→ AVAILABLE DATA
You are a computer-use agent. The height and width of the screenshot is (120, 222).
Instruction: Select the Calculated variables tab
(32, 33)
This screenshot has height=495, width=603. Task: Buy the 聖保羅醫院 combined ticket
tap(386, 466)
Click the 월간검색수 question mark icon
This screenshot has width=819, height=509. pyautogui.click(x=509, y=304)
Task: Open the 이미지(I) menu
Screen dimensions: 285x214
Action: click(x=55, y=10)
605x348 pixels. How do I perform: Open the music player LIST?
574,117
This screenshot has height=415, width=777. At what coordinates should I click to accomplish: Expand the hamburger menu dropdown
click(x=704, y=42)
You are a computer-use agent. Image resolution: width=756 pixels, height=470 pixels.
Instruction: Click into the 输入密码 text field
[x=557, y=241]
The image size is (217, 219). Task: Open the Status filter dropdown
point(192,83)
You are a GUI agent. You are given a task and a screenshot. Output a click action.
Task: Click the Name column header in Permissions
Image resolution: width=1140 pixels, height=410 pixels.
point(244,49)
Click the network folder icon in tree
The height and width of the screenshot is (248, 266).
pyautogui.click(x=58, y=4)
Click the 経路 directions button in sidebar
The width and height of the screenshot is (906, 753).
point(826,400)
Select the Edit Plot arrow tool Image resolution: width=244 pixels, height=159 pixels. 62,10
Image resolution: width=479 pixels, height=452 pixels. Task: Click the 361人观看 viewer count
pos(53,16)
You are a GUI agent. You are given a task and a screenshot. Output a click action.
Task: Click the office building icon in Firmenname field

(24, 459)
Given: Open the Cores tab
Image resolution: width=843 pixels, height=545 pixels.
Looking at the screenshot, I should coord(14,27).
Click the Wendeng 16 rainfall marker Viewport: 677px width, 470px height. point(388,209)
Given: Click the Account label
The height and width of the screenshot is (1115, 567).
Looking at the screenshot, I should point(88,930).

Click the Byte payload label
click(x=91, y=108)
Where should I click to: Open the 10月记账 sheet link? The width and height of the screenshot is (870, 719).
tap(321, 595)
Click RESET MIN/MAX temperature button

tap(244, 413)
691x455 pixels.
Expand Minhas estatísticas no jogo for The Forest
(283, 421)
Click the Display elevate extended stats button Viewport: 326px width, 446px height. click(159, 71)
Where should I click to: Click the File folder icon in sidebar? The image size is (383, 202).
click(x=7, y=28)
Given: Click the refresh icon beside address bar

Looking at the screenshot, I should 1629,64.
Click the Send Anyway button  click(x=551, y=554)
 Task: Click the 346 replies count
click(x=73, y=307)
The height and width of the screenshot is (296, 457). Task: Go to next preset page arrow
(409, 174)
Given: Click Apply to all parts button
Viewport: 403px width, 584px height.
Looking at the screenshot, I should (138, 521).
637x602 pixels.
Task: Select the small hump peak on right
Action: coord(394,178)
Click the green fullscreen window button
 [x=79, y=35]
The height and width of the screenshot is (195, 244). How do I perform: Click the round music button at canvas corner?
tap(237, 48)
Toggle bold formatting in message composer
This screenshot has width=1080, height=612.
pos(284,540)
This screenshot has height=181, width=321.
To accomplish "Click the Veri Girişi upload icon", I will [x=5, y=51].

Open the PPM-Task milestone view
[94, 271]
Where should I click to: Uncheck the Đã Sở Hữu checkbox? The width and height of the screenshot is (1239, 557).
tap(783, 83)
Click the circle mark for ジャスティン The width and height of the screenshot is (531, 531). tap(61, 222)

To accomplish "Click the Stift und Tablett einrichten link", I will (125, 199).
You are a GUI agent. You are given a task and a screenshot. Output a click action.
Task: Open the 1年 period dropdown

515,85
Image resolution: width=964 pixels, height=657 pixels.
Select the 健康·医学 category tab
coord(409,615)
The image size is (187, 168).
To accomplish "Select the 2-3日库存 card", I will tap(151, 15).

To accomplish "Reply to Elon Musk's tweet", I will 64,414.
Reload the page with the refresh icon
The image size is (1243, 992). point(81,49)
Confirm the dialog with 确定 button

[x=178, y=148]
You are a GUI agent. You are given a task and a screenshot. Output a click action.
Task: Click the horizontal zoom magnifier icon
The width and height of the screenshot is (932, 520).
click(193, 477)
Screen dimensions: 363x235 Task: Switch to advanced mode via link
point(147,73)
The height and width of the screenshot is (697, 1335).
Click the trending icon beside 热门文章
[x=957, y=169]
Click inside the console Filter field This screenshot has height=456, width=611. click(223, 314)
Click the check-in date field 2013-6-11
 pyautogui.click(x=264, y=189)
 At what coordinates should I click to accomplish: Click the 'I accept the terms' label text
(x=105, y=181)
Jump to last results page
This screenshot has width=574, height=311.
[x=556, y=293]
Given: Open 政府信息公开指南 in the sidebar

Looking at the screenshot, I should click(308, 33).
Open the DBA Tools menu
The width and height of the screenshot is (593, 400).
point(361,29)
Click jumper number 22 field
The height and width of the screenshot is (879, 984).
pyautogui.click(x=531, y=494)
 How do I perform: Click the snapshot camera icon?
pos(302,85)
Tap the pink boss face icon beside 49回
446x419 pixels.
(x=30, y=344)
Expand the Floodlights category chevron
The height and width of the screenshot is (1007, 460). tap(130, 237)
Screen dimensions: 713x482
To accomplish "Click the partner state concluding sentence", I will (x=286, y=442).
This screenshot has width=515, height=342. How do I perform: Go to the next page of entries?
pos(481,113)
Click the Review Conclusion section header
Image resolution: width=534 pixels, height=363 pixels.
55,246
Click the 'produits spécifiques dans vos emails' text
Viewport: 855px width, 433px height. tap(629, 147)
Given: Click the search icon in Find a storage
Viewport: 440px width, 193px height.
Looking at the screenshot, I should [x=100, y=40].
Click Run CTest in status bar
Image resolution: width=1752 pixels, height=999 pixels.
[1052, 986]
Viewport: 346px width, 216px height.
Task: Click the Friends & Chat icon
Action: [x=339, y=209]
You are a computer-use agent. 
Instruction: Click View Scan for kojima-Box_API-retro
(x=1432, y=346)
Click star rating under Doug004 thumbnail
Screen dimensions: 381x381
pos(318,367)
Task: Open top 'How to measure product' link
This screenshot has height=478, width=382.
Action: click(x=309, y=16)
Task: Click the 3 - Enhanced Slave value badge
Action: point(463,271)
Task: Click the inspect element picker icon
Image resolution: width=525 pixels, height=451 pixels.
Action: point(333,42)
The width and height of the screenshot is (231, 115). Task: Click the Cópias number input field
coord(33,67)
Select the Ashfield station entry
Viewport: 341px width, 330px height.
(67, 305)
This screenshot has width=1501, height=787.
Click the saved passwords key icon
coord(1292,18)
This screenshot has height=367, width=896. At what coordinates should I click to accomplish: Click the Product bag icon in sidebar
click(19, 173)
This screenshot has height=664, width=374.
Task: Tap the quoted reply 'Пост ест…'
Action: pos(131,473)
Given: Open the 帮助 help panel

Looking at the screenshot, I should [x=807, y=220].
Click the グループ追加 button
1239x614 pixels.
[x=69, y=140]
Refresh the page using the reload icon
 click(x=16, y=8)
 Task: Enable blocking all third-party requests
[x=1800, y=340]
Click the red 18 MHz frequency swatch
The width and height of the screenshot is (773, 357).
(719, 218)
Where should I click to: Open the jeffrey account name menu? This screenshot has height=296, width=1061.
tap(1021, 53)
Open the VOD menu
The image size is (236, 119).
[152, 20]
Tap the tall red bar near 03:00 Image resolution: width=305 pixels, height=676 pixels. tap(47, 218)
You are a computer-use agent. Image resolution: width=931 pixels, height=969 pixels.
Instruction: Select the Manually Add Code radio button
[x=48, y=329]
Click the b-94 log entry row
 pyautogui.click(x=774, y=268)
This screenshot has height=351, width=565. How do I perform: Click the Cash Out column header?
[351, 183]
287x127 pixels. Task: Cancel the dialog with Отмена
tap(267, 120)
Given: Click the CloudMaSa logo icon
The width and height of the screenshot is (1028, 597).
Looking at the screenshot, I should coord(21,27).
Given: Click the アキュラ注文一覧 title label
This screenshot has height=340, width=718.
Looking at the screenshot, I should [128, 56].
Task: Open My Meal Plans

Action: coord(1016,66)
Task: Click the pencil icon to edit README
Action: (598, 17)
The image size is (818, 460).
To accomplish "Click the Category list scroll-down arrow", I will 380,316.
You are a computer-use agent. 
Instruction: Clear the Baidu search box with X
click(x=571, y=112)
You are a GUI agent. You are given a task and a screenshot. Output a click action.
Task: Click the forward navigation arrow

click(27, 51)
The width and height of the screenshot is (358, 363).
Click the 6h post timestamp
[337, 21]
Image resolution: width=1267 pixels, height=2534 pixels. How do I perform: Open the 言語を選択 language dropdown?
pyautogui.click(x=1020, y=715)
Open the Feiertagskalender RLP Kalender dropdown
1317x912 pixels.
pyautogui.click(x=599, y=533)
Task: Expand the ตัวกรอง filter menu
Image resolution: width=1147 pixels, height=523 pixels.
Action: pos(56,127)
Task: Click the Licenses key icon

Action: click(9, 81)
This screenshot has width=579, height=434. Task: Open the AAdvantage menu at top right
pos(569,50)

→ TASK STATEMENT
Copying should begin at the line containing "287x127 pixels. Task: Cancel" and end at the last line of the material, with every line in between reproduced exactly.

→ ANSWER SPACE
287x127 pixels. Task: Cancel the dialog with Отмена
tap(267, 120)
Given: Click the CloudMaSa logo icon
The width and height of the screenshot is (1028, 597).
Looking at the screenshot, I should coord(21,27).
Given: Click the アキュラ注文一覧 title label
This screenshot has height=340, width=718.
Looking at the screenshot, I should [128, 56].
Task: Open My Meal Plans

Action: coord(1016,66)
Task: Click the pencil icon to edit README
Action: (598, 17)
The image size is (818, 460).
To accomplish "Click the Category list scroll-down arrow", I will 380,316.
You are a computer-use agent. 
Instruction: Clear the Baidu search box with X
click(x=571, y=112)
You are a GUI agent. You are given a task and a screenshot. Output a click action.
Task: Click the forward navigation arrow

click(27, 51)
The width and height of the screenshot is (358, 363).
Click the 6h post timestamp
[337, 21]
Image resolution: width=1267 pixels, height=2534 pixels. How do I perform: Open the 言語を選択 language dropdown?
pyautogui.click(x=1020, y=715)
Open the Feiertagskalender RLP Kalender dropdown
1317x912 pixels.
pyautogui.click(x=599, y=533)
Task: Expand the ตัวกรอง filter menu
Image resolution: width=1147 pixels, height=523 pixels.
Action: pos(56,127)
Task: Click the Licenses key icon

Action: click(9, 81)
This screenshot has width=579, height=434. Task: Open the AAdvantage menu at top right
pos(569,50)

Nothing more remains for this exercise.